Neném na caixa de papelão
Chama-se Aurora, como poderia se chamar Vitória, ou outro nome bastante simbólico que costuma ser dado nestas ocasiões. Aurora pesa pouco mais de três quilos e mede 47 centímetros – cabe perfeitamente dentro de uma caixa de papelão. Coberta por um pano, ninguém imagina que está lá dentro. Quem sabe seja um gatinho, pensa o estudante que passa pela rua e encontra a caixa. Mas um braço se deixa mostrar – é o bracinho de Aurora. E o estudante descobre um bebê, um recém-nascido ainda com cordão umbilical.

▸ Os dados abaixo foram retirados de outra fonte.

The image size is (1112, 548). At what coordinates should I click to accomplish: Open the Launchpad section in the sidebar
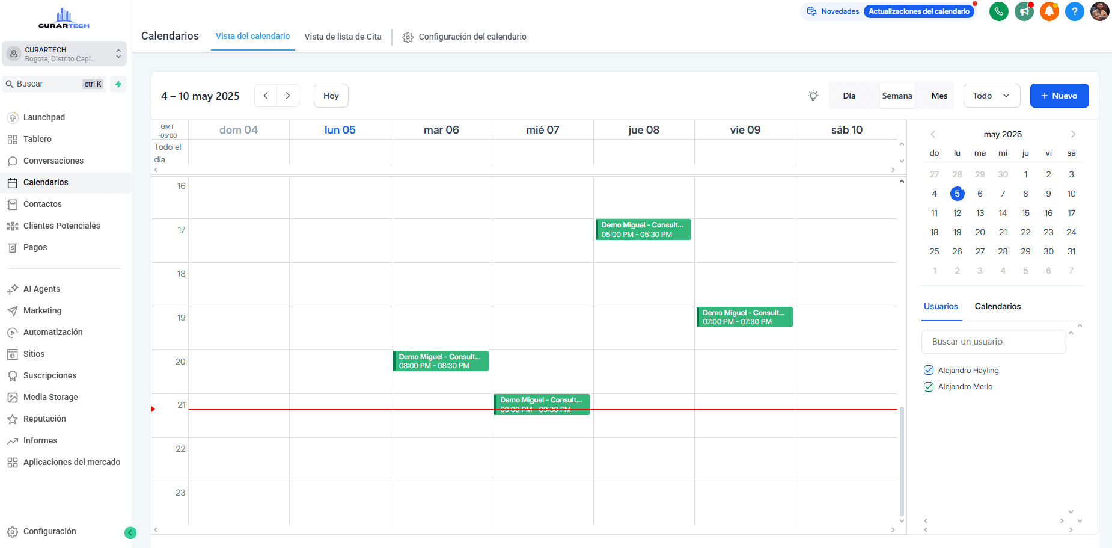[43, 117]
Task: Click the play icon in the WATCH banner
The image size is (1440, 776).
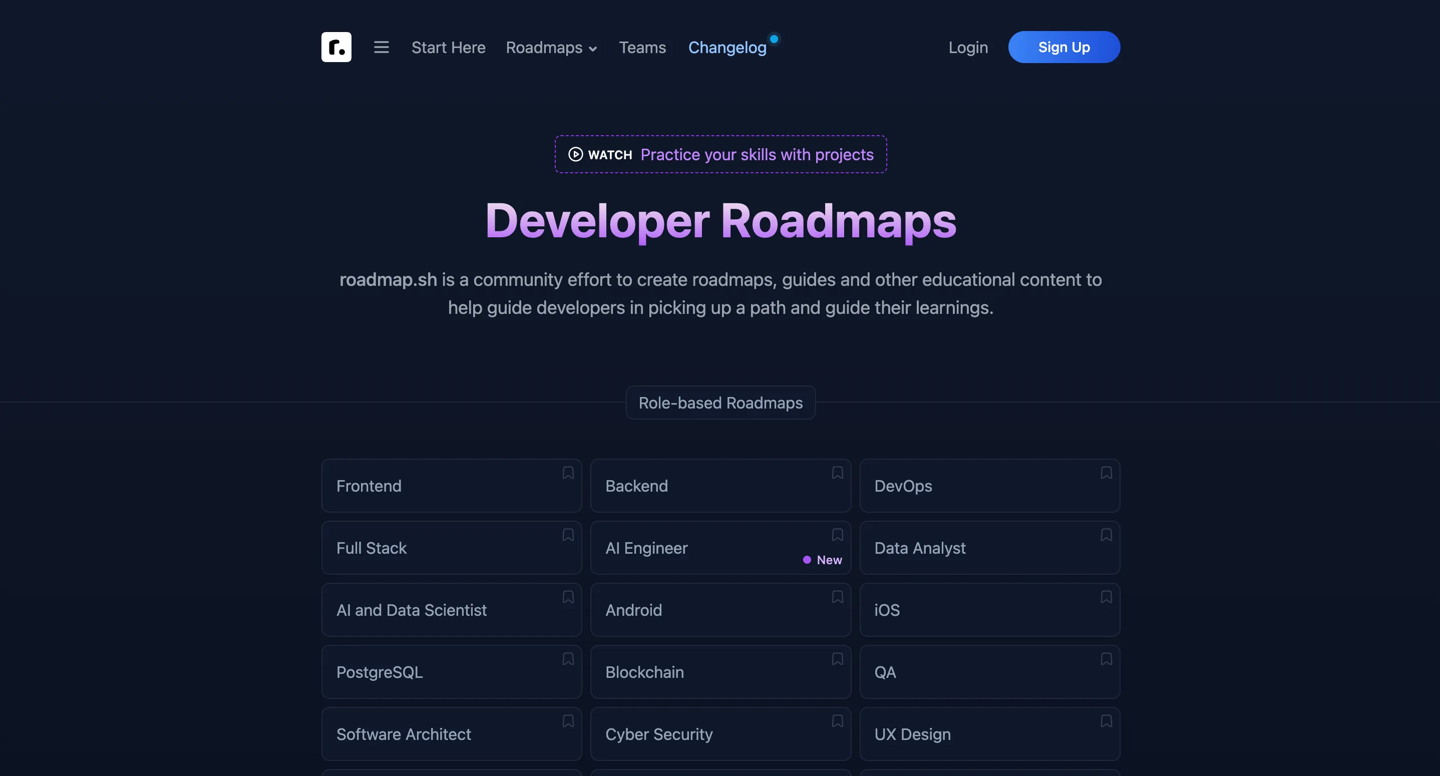Action: [575, 154]
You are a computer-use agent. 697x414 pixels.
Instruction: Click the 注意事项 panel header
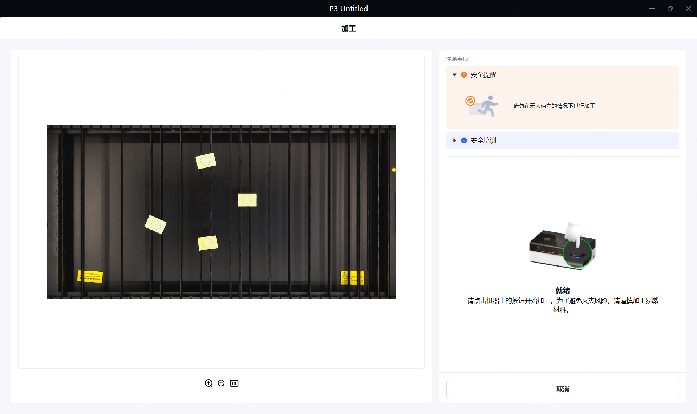pos(457,59)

Ora, o estudante é apenas um estudante de 20 anos, não tem os próprios filhos, não tem experiência de vida, e por isso não sabe exatamente o que fazer com aquela criança que ele pensou que fosse um gatinho. Mas há por perto uma mulher, uma mãe, alguém que leva Aurora para casa, coloca roupinhas novas nela e em seguida acompanha o estudante até uma delegacia. De lá parte uma viatura dos bombeiros e a recém-nascida é levada de volta para um hospital, onde é submetida a uma série de exames e recebe o seu nome de batismo.
Que, deixe-se claro, não é o mesmo escolhido pelo estudante. Para ele, a menina se chamaria Karen – o estudante queria fazer algum tipo de homenagem ao pai, que é de origem austríaca (o estudante não sabe que Karen é de origem escandinava). Mas Karen não é um nome que se dê a um neném encontrado em uma caixa de papelão, por mais que signifique “pura” ou “casta” – é muito mais adequado chamá-lo de Aurora. E, também, o estudante foi apenas a pessoa que encontrou a menina, não pode sair batizando assim quem bem entender. Que faça a homenagem em sua própria filha, parece dizer o hospital.
Não é todo dia que se encontra um recém-nascido, e por isso o estudante nem sabe o que dizer quando perguntam como se sente. Tem apenas uma convicção: a de que é preciso manter contato com Aurora depois de tudo isso. No abandono daquela criança, não desejada, não programada, um rapazinho descobriu os seus próprios desejos de pai.